- [Material supplied]
-- Opening Marker --

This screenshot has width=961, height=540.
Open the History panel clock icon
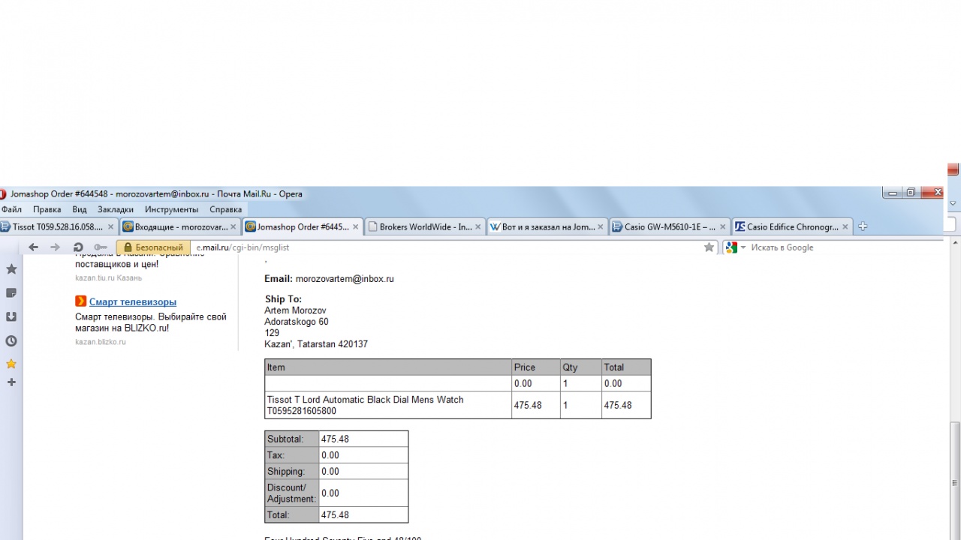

-- Closing Marker --
-- Opening Marker --

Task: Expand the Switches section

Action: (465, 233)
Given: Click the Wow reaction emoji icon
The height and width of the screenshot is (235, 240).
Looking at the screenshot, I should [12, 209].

-- Closing Marker --

- [Problem] Retype, in the same exact form, the lines of the material above from the line holding "This screenshot has width=961, height=540." through the line holding "Open the History panel clock icon".

- [Reply]
This screenshot has width=961, height=540.
Open the History panel clock icon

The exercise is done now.